> **What needs to be done**: Every line in the data must be transcribed exactly.

> **Entries supplied**:
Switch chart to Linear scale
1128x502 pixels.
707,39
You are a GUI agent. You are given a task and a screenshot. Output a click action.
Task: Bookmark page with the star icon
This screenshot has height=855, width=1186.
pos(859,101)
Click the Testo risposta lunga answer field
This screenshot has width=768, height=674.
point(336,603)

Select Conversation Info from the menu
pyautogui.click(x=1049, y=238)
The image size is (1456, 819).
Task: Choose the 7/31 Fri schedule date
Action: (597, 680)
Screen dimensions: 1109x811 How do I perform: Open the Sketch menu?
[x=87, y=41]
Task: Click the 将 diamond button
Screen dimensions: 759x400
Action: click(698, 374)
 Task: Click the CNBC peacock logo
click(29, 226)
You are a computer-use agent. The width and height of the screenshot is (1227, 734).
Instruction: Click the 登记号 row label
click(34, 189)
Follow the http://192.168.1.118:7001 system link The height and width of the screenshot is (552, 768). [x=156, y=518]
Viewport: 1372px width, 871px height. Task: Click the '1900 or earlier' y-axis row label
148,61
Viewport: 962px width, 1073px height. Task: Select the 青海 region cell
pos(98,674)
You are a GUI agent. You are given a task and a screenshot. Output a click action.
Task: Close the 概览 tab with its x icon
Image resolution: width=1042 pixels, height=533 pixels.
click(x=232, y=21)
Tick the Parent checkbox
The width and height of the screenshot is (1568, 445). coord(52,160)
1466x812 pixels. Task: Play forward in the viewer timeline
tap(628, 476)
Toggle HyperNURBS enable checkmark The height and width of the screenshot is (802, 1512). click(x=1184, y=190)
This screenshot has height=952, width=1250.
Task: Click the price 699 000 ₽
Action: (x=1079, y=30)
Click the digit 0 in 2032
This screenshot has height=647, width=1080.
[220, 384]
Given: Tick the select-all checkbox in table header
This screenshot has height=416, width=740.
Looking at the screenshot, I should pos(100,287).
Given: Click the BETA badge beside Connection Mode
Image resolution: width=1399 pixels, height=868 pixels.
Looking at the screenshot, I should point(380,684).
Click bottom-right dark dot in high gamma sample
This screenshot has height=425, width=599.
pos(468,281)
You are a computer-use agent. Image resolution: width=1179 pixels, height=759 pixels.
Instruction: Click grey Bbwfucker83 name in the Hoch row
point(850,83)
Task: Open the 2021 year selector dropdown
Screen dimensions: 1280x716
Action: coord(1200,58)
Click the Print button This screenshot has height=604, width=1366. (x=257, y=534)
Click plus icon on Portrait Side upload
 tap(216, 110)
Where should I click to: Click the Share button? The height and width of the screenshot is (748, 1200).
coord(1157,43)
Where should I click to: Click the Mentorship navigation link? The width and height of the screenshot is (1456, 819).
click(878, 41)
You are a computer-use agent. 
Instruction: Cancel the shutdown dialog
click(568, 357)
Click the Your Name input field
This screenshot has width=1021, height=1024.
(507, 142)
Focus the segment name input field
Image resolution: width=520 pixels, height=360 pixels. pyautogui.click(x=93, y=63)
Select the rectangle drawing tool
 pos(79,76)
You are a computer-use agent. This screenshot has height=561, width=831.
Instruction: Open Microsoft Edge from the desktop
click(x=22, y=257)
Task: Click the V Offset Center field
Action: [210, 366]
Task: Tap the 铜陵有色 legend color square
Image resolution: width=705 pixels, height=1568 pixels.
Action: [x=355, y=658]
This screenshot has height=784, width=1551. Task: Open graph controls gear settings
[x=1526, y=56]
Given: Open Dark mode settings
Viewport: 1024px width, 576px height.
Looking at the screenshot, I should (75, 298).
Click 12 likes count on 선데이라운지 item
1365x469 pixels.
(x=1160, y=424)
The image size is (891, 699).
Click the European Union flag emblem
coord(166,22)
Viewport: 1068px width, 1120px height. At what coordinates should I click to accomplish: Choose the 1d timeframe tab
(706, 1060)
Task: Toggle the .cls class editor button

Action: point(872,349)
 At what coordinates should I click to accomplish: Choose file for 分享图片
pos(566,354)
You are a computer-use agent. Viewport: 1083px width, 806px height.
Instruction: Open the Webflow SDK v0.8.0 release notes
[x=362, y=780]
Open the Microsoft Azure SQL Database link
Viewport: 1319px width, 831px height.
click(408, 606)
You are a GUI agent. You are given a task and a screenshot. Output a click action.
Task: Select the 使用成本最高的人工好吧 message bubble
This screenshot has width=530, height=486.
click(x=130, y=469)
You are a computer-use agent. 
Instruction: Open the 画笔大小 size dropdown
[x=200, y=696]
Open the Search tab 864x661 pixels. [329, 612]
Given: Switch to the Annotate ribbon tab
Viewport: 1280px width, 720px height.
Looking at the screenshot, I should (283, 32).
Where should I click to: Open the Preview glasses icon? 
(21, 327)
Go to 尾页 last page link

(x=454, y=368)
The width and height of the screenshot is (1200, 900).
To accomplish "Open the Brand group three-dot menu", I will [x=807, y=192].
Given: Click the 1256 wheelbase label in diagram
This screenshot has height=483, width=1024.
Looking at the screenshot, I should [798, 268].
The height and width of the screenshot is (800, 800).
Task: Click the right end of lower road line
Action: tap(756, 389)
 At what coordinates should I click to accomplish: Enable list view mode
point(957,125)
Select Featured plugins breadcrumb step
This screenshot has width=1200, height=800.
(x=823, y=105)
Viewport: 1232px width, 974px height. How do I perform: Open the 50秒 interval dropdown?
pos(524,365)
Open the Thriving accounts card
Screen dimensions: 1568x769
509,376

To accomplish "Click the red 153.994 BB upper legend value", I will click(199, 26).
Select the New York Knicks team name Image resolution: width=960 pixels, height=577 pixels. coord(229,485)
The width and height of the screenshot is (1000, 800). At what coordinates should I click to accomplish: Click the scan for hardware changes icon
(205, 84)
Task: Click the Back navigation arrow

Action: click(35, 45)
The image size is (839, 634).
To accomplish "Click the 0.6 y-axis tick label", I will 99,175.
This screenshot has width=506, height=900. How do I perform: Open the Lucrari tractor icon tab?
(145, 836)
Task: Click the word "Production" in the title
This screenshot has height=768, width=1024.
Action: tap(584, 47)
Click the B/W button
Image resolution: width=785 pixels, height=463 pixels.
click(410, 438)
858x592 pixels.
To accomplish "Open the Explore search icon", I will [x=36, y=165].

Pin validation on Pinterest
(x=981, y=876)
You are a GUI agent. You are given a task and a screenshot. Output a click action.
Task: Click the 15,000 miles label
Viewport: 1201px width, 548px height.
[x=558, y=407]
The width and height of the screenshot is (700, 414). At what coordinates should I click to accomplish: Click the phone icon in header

> **Response for this exercise**:
Switch chart to Linear scale
1128x502 pixels.
707,39
You are a GUI agent. You are given a task and a screenshot. Output a click action.
Task: Bookmark page with the star icon
This screenshot has height=855, width=1186.
pos(859,101)
Click the Testo risposta lunga answer field
This screenshot has width=768, height=674.
point(336,603)

Select Conversation Info from the menu
pyautogui.click(x=1049, y=238)
The image size is (1456, 819).
Task: Choose the 7/31 Fri schedule date
Action: (597, 680)
Screen dimensions: 1109x811 How do I perform: Open the Sketch menu?
[x=87, y=41]
Task: Click the 将 diamond button
Screen dimensions: 759x400
Action: click(698, 374)
 Task: Click the CNBC peacock logo
click(29, 226)
You are a computer-use agent. The width and height of the screenshot is (1227, 734).
Instruction: Click the 登记号 row label
click(34, 189)
Follow the http://192.168.1.118:7001 system link The height and width of the screenshot is (552, 768). [x=156, y=518]
Viewport: 1372px width, 871px height. Task: Click the '1900 or earlier' y-axis row label
148,61
Viewport: 962px width, 1073px height. Task: Select the 青海 region cell
pos(98,674)
You are a GUI agent. You are given a task and a screenshot. Output a click action.
Task: Close the 概览 tab with its x icon
Image resolution: width=1042 pixels, height=533 pixels.
click(x=232, y=21)
Tick the Parent checkbox
The width and height of the screenshot is (1568, 445). coord(52,160)
1466x812 pixels. Task: Play forward in the viewer timeline
tap(628, 476)
Toggle HyperNURBS enable checkmark The height and width of the screenshot is (802, 1512). click(x=1184, y=190)
This screenshot has height=952, width=1250.
Task: Click the price 699 000 ₽
Action: (x=1079, y=30)
Click the digit 0 in 2032
This screenshot has height=647, width=1080.
[220, 384]
Given: Tick the select-all checkbox in table header
This screenshot has height=416, width=740.
Looking at the screenshot, I should pos(100,287).
Given: Click the BETA badge beside Connection Mode
Image resolution: width=1399 pixels, height=868 pixels.
Looking at the screenshot, I should point(380,684).
Click bottom-right dark dot in high gamma sample
This screenshot has height=425, width=599.
pos(468,281)
You are a computer-use agent. Image resolution: width=1179 pixels, height=759 pixels.
Instruction: Click grey Bbwfucker83 name in the Hoch row
point(850,83)
Task: Open the 2021 year selector dropdown
Screen dimensions: 1280x716
Action: coord(1200,58)
Click the Print button This screenshot has height=604, width=1366. (x=257, y=534)
Click plus icon on Portrait Side upload
 tap(216, 110)
Where should I click to: Click the Share button? The height and width of the screenshot is (748, 1200).
coord(1157,43)
Where should I click to: Click the Mentorship navigation link? The width and height of the screenshot is (1456, 819).
click(878, 41)
You are a computer-use agent. 
Instruction: Cancel the shutdown dialog
click(568, 357)
Click the Your Name input field
This screenshot has width=1021, height=1024.
(507, 142)
Focus the segment name input field
Image resolution: width=520 pixels, height=360 pixels. pyautogui.click(x=93, y=63)
Select the rectangle drawing tool
 pos(79,76)
You are a computer-use agent. This screenshot has height=561, width=831.
Instruction: Open Microsoft Edge from the desktop
click(x=22, y=257)
Task: Click the V Offset Center field
Action: [210, 366]
Task: Tap the 铜陵有色 legend color square
Image resolution: width=705 pixels, height=1568 pixels.
Action: [x=355, y=658]
This screenshot has height=784, width=1551. Task: Open graph controls gear settings
[x=1526, y=56]
Given: Open Dark mode settings
Viewport: 1024px width, 576px height.
Looking at the screenshot, I should (75, 298).
Click 12 likes count on 선데이라운지 item
1365x469 pixels.
(x=1160, y=424)
The image size is (891, 699).
Click the European Union flag emblem
coord(166,22)
Viewport: 1068px width, 1120px height. At what coordinates should I click to accomplish: Choose the 1d timeframe tab
(706, 1060)
Task: Toggle the .cls class editor button

Action: point(872,349)
 At what coordinates should I click to accomplish: Choose file for 分享图片
pos(566,354)
You are a computer-use agent. Viewport: 1083px width, 806px height.
Instruction: Open the Webflow SDK v0.8.0 release notes
[x=362, y=780]
Open the Microsoft Azure SQL Database link
Viewport: 1319px width, 831px height.
click(408, 606)
You are a GUI agent. You are given a task and a screenshot. Output a click action.
Task: Select the 使用成本最高的人工好吧 message bubble
This screenshot has width=530, height=486.
click(x=130, y=469)
You are a computer-use agent. 
Instruction: Open the 画笔大小 size dropdown
[x=200, y=696]
Open the Search tab 864x661 pixels. [329, 612]
Given: Switch to the Annotate ribbon tab
Viewport: 1280px width, 720px height.
Looking at the screenshot, I should (283, 32).
Where should I click to: Open the Preview glasses icon? 
(21, 327)
Go to 尾页 last page link

(x=454, y=368)
The width and height of the screenshot is (1200, 900).
To accomplish "Open the Brand group three-dot menu", I will [x=807, y=192].
Given: Click the 1256 wheelbase label in diagram
This screenshot has height=483, width=1024.
Looking at the screenshot, I should [798, 268].
The height and width of the screenshot is (800, 800).
Task: Click the right end of lower road line
Action: tap(756, 389)
 At what coordinates should I click to accomplish: Enable list view mode
point(957,125)
Select Featured plugins breadcrumb step
This screenshot has width=1200, height=800.
(x=823, y=105)
Viewport: 1232px width, 974px height. How do I perform: Open the 50秒 interval dropdown?
pos(524,365)
Open the Thriving accounts card
Screen dimensions: 1568x769
509,376

To accomplish "Click the red 153.994 BB upper legend value", I will click(199, 26).
Select the New York Knicks team name Image resolution: width=960 pixels, height=577 pixels. coord(229,485)
The width and height of the screenshot is (1000, 800). At what coordinates should I click to accomplish: Click the scan for hardware changes icon
(205, 84)
Task: Click the Back navigation arrow

Action: click(35, 45)
The image size is (839, 634).
To accomplish "Click the 0.6 y-axis tick label", I will 99,175.
This screenshot has width=506, height=900. How do I perform: Open the Lucrari tractor icon tab?
(145, 836)
Task: Click the word "Production" in the title
This screenshot has height=768, width=1024.
Action: tap(584, 47)
Click the B/W button
Image resolution: width=785 pixels, height=463 pixels.
click(410, 438)
858x592 pixels.
To accomplish "Open the Explore search icon", I will [x=36, y=165].

Pin validation on Pinterest
(x=981, y=876)
You are a GUI agent. You are given a task and a screenshot. Output a click action.
Task: Click the 15,000 miles label
Viewport: 1201px width, 548px height.
[x=558, y=407]
The width and height of the screenshot is (700, 414). At what coordinates should I click to accomplish: Click the phone icon in header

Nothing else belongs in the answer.